Arizona is set to study public-private partnerships in retirement savings programs. Gov. Doug Ducey (R) on May 2 signed a measure to create a committee to do so.
Senate Bill 1375 was introduced on Jan. 25 in the state Senate and on March 8 in the House of Representatives.
The study committee will be headed by co-chairs, one from each chamber of the state legislature. Its members will consist of:
- two members of the House, one from each political party, appointed by the Speaker of the House of Representatives;
- two members of the Senate, one from each political party, appointed by the President of the Senate;
- the state treasurer or the state treasurer’s designee;
- the director of the Department of Administration or the director’s designee;
- a representative of a statewide association that advocates on behalf of Arizona seniors, appointed by the President of the Senate;
- a representative of an organization that advocates on behalf of insurance professionals and financial advisors, appointed by the Speaker of the House;
- a representative of an organization that represents small businesses in Arizona, appointed by the President of the Senate; and
- a representative of a life insurance company or an association of life insurance companies, appointed by the President of the Senate.
The committee is to research and make recommendations regarding:
- The mechanisms that could assist Arizona citizens to be prepared to retire in a financially secure manner, including the operation of a public-private partnership individual retirement program for: (1) employees whose employer does not offer an employer sponsored retirement plan; (2) for self-employed individuals; and (3) independent contractors.
- The optimal oversight for a public-private partnership individual retirement program.
- The barriers that keep Arizonans from saving for retirement and prevent employers that do not offer retirement plans currently from offering them.
- The regulatory and operational burden of small and micro businesses that want to offer payroll deduction retirement savings options to employees but are unable to do so.
- The impact of the federal SECURE Act on employer-based retirement plans, including whether small employer access to retirement plans has expanded.

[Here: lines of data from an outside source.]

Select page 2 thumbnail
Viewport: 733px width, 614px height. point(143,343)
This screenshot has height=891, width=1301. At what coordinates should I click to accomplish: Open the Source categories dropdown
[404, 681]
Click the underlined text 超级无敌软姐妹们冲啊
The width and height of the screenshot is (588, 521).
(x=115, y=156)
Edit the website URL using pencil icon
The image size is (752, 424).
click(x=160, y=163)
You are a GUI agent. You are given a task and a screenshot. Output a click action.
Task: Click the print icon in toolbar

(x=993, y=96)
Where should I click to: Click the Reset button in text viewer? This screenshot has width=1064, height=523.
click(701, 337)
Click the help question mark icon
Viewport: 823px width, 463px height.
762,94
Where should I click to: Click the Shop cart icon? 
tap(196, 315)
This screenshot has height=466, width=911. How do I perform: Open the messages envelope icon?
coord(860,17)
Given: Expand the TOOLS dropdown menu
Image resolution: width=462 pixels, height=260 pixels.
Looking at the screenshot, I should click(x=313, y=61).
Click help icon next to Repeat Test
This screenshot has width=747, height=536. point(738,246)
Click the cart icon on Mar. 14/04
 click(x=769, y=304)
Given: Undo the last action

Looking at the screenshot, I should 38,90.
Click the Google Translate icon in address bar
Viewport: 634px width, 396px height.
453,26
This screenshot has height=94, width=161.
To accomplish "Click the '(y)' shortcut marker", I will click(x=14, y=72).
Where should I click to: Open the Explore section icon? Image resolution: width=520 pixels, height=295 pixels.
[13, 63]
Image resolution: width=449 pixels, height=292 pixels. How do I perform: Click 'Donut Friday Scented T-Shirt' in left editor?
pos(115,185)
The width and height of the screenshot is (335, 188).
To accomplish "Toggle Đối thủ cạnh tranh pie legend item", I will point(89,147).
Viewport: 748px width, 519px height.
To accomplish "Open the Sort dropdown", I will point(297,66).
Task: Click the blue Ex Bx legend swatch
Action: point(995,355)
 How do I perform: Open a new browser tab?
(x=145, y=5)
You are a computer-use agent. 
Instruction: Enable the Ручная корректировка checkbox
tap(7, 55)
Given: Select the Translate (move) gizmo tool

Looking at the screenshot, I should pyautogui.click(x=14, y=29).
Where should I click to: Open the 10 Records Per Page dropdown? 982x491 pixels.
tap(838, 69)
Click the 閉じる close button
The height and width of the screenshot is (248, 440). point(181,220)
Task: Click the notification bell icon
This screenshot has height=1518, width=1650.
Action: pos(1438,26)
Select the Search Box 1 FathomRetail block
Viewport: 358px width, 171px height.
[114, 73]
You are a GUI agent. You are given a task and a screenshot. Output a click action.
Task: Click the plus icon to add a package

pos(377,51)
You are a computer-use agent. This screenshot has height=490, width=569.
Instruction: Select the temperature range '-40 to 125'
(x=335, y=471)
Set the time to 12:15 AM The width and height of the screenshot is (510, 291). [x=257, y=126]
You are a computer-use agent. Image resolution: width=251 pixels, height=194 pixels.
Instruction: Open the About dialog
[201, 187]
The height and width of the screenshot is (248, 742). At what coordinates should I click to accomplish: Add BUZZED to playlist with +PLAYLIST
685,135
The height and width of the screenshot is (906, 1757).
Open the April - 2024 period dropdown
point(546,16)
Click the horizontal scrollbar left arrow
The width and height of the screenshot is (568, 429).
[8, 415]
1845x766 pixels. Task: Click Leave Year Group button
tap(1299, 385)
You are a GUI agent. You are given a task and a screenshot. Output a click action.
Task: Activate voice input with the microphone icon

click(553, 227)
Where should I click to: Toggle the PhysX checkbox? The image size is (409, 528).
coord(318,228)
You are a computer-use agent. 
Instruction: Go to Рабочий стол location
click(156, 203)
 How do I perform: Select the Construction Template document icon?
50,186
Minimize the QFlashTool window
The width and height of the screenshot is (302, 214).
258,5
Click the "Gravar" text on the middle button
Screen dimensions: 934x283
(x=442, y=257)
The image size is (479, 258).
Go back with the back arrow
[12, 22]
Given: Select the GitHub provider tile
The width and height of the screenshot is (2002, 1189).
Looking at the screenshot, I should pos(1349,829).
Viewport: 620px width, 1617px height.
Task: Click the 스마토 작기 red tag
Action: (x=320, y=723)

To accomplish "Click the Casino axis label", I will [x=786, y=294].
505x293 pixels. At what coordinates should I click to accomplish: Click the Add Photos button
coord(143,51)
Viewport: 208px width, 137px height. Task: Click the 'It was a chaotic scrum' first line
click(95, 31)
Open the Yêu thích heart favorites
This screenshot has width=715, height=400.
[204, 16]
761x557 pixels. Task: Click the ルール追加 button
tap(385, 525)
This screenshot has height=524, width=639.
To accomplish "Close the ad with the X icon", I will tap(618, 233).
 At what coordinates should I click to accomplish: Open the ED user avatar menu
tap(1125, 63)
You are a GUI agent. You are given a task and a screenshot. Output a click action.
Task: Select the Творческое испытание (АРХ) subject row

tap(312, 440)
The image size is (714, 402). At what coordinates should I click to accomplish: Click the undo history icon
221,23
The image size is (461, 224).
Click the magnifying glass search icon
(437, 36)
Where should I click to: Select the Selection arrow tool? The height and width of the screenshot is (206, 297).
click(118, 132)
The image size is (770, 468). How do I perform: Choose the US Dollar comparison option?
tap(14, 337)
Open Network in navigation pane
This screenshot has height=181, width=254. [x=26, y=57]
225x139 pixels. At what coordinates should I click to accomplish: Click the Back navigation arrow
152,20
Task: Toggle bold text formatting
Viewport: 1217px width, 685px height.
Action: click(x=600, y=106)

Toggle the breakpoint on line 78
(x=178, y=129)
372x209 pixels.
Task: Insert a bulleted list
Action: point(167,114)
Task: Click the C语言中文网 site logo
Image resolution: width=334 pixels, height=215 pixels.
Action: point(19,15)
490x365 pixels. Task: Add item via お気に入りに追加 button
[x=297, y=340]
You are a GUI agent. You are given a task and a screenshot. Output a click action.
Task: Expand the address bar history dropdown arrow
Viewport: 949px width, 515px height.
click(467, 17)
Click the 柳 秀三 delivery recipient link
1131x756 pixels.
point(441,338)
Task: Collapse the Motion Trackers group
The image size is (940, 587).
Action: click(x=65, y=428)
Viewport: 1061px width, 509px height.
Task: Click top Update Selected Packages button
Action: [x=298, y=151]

- The feasibility, including the risks and benefits, of partnering with other similar public-private partnership individual retirement programs established in other jurisdictions.
- The ability of the state to encourage retirement savings.
- Potential legislation to address the issues identified by the study committee.
The committee is to submit a report about its activities and recommendations for legislative or administrative action to the President of the Senate, the Speaker of the House of Representatives by Dec. 31, 2022, and supply a copy to the Secretary of State.